Il sera encore ajouté que, depuis la loi du 26 juillet 2013, le code de la consommation, aujourd'hui dans son article L. 313-64, prévoit que les emprunteurs ne peuvent contracter de prêts libellés dans une devise étrangère à l'Union européenne remboursables en monnaie nationale que s'ils déclarent percevoir principalement leurs revenus ou détenir un patrimoine dans cette devise au moment de la signature du contrat de prêt, excepté si le risque de change n'est pas supporté par l'emprunteur. Cette évolution protectrice à l'égard des emprunteurs prévoit donc expressément la situation dans laquelle se trouve la SCI pour permettre, dans ce cas, la souscription de prêts en devises faisant supporter le risque de change à l'emprunteur.

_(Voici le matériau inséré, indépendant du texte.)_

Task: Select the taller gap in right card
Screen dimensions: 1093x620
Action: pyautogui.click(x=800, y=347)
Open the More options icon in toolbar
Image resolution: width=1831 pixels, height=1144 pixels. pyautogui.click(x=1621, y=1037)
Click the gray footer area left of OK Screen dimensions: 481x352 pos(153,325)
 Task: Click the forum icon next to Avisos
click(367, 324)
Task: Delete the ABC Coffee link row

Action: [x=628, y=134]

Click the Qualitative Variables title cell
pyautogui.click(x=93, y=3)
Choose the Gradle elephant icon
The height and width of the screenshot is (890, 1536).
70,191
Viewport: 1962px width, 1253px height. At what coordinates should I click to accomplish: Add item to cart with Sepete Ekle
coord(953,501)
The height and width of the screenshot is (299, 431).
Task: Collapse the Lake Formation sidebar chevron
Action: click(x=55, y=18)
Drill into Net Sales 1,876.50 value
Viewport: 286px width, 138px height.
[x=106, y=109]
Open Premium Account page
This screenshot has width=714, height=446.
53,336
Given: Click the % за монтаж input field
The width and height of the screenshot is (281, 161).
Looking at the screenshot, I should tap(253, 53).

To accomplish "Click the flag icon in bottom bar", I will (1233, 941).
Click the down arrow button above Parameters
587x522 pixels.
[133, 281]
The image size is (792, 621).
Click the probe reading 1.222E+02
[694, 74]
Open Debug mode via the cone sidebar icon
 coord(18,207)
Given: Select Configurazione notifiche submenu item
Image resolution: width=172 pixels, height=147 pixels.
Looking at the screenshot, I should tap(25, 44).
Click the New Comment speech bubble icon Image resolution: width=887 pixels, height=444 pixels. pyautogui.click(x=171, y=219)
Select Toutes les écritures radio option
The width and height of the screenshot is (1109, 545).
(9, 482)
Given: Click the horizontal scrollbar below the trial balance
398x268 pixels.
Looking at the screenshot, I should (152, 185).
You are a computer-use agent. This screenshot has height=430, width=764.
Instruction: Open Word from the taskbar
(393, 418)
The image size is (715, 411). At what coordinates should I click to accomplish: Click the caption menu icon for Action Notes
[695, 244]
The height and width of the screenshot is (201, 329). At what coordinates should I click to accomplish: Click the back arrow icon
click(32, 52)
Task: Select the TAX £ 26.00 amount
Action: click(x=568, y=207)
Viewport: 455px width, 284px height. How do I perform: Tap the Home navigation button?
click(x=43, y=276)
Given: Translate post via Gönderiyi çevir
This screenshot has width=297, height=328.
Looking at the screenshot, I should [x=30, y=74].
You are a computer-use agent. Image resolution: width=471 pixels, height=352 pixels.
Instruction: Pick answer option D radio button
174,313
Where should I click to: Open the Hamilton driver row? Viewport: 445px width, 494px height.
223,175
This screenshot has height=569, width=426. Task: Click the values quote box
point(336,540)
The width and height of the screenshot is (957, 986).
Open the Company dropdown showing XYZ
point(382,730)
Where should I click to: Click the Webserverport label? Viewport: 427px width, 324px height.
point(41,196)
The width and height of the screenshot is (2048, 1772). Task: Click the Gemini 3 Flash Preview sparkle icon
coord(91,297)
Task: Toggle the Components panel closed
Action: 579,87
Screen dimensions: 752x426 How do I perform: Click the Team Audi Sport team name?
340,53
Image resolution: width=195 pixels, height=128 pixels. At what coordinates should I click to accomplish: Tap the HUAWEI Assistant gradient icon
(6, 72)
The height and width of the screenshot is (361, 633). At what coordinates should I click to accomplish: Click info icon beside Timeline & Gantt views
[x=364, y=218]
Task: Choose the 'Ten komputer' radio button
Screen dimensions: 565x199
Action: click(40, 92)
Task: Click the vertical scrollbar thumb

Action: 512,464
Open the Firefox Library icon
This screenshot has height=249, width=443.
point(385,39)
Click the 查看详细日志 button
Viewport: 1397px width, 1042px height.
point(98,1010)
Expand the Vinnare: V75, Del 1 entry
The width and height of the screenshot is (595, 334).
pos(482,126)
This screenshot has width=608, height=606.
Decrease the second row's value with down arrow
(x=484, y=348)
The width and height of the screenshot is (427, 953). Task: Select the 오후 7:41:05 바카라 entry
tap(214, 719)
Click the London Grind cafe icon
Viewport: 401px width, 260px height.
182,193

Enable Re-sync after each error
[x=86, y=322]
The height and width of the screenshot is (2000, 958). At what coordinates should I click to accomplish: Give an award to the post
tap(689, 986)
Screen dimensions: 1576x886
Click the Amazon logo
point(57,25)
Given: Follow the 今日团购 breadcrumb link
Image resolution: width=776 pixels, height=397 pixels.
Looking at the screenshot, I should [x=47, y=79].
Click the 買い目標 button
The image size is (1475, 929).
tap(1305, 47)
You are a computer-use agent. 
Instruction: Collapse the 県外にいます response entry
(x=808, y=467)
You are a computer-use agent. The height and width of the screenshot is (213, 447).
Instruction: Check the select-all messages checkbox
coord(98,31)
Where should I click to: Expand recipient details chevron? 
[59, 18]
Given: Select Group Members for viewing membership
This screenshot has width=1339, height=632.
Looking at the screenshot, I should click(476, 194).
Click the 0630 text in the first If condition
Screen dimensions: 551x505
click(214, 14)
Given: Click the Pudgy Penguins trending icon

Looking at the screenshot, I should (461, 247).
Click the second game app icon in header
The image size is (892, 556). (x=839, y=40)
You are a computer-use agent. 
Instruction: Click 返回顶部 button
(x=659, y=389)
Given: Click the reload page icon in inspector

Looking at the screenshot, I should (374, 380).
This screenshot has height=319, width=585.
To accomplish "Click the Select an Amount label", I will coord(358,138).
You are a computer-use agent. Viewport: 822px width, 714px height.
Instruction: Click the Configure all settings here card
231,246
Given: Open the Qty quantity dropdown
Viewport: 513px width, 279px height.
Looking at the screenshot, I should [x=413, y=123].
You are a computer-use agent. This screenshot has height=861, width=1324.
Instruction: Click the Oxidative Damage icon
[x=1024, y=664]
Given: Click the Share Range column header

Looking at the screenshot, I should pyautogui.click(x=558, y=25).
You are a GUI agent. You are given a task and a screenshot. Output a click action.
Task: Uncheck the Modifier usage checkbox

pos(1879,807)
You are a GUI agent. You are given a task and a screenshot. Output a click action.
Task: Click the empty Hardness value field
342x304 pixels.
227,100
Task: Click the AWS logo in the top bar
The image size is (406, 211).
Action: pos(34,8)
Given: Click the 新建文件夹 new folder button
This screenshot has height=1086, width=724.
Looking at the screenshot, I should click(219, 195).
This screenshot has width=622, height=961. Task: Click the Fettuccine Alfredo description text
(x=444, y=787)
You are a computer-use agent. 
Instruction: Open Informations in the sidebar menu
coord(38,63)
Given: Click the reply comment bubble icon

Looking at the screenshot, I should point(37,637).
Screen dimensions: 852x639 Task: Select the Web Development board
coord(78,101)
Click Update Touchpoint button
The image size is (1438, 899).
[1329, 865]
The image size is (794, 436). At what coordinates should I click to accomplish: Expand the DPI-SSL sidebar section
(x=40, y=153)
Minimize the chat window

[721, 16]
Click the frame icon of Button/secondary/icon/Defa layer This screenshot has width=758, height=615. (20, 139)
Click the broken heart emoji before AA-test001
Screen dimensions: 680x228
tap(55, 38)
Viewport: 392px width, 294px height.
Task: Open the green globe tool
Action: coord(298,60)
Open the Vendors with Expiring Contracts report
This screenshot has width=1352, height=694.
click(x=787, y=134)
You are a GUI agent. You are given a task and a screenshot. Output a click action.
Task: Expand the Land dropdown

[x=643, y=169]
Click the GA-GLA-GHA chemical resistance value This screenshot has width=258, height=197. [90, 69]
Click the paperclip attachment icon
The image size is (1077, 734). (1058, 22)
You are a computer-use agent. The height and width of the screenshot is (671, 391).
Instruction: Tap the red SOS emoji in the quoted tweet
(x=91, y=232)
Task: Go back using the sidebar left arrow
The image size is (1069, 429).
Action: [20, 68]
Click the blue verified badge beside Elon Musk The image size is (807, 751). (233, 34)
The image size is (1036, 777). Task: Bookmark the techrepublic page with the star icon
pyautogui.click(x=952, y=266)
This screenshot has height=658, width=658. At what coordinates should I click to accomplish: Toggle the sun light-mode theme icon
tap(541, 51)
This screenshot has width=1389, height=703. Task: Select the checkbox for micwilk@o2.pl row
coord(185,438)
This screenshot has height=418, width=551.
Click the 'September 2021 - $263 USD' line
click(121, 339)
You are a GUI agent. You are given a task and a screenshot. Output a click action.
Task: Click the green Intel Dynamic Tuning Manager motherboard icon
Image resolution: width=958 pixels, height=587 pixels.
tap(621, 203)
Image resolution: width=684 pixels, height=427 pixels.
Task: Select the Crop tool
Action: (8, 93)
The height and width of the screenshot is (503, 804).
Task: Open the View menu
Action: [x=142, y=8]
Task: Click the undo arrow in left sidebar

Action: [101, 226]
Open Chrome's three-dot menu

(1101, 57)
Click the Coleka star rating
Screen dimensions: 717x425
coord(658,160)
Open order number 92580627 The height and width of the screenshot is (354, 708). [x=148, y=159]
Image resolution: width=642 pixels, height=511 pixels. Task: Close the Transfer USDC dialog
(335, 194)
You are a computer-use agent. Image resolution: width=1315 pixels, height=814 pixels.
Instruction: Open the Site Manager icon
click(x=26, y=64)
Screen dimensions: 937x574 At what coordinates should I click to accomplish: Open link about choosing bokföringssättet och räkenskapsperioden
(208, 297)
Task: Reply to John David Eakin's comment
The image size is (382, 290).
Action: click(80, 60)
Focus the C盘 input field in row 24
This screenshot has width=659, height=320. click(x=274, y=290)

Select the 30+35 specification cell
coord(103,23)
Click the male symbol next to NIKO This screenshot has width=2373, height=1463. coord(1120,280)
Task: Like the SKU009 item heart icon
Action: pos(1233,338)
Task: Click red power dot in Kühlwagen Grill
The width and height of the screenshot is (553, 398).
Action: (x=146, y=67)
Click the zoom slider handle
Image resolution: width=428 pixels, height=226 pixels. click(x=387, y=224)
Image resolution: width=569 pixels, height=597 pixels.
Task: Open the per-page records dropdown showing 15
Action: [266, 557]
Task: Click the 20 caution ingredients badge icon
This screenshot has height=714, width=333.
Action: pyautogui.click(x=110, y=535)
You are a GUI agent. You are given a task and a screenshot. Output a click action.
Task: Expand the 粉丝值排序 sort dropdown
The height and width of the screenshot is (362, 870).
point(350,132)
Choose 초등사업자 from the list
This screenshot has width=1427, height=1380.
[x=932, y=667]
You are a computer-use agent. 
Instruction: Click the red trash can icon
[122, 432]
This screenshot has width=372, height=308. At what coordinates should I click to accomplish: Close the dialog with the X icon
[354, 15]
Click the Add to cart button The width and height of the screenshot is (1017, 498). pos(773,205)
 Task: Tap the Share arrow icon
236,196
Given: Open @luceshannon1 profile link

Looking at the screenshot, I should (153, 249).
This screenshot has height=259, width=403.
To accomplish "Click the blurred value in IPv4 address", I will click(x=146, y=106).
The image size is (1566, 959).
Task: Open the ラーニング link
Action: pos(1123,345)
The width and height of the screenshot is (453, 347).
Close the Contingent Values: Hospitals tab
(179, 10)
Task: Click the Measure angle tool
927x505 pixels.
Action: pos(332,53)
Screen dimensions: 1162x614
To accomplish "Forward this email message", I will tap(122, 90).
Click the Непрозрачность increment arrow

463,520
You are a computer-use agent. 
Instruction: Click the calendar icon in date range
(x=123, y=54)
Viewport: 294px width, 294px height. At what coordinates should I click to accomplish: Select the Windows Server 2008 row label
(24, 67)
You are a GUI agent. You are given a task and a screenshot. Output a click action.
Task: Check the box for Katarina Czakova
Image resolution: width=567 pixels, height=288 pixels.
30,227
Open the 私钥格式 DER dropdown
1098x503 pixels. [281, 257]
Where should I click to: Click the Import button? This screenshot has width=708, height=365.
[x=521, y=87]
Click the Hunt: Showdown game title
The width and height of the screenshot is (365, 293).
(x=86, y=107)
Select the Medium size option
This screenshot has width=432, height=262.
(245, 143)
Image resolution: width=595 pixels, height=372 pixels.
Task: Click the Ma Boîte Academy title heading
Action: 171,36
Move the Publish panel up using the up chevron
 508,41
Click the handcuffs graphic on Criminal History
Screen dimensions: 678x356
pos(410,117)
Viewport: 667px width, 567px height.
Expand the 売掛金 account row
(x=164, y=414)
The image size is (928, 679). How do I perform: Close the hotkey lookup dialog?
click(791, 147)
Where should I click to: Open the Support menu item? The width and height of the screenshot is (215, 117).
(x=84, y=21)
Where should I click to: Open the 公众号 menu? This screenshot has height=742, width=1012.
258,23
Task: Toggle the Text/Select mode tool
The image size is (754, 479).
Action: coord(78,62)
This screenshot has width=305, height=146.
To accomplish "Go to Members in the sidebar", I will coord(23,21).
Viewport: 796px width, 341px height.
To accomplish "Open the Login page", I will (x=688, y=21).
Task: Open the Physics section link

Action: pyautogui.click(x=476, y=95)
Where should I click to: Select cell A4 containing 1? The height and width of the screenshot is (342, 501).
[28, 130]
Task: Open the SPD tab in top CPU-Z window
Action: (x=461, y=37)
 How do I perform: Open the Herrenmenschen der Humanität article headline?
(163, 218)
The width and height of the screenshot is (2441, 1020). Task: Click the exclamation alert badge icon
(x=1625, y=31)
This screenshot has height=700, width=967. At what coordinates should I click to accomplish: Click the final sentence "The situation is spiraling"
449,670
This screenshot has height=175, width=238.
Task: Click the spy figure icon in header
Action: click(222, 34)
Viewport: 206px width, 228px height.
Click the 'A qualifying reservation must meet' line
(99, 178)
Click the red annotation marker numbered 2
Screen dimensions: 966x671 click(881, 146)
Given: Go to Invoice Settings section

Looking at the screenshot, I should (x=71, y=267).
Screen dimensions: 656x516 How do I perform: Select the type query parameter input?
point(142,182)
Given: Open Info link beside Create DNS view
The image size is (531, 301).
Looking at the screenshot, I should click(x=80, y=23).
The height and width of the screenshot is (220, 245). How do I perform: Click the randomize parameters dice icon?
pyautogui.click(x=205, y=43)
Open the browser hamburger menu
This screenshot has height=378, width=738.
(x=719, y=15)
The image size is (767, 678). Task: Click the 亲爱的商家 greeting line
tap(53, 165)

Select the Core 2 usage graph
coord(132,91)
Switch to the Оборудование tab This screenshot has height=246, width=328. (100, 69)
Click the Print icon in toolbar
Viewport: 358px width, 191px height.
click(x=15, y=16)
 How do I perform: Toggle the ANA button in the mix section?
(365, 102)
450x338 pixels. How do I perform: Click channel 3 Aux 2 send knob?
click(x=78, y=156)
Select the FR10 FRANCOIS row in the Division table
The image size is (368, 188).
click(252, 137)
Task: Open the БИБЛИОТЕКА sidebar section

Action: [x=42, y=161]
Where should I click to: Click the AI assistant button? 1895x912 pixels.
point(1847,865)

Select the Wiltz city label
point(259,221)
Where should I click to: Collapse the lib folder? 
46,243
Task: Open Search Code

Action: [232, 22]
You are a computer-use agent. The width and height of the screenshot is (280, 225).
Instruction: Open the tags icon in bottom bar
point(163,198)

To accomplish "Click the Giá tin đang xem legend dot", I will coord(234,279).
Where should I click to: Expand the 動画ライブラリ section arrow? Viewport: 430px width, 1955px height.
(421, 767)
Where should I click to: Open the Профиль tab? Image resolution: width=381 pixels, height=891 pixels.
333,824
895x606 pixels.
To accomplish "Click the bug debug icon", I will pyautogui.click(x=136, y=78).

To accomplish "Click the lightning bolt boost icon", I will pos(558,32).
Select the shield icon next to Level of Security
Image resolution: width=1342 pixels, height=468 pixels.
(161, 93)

Il résulte de ce qui précède que les clauses critiquées ne sauraient être déclarées abusives et non écrites, et le jugement déféré sera confirmé en ce qu'il a rejeté les demandes de la SCI Le Moulin à ce titre.

 

Sur le caractère abusif des clauses relatives au taux d'intérêt variable :

La SCI soutient que la clause prévoyant un taux d'intérêt variable dans deux des trois prêts est abusive en ce que le Crédit agricole ne lui aurait jamais fourni une quelconque information préalable sur les éléments permettant le calcul du taux d'intérêt.

Le Crédit agricole soutient que la clause est parfaitement claire et que le taux de variation est déterminable.

Sur ce,

La clause d'intérêts litigieuse, identique dans les deux prêts concernés, est la suivante (exemple pris pour les chiffres dans le prêt du 18 mai 2010) :

« le taux d'intérêt du prêt sera révisable : il sera celui du taux du CHF à 3 mois en vigueur au jour de la mise à disposition des fonds augmenté de la marge.

Le taux du CHF est de 0,2425 % au 28/4/2010. La marge est de 2,1500 points.

Echéance fixe de principe : la contre-valeur en CHF (franc suisse) de la somme de 2.371,37 EUR (euros) soit 3.404,81 CHF. »

Il est également prévu dans la clause « taux du prêt » :

« Le taux est celui de la devise sur le marché des changes à [Localité 4], majoré d'une marge. Ce taux est révisable à chaque échéance en fonction des conditions du moment. »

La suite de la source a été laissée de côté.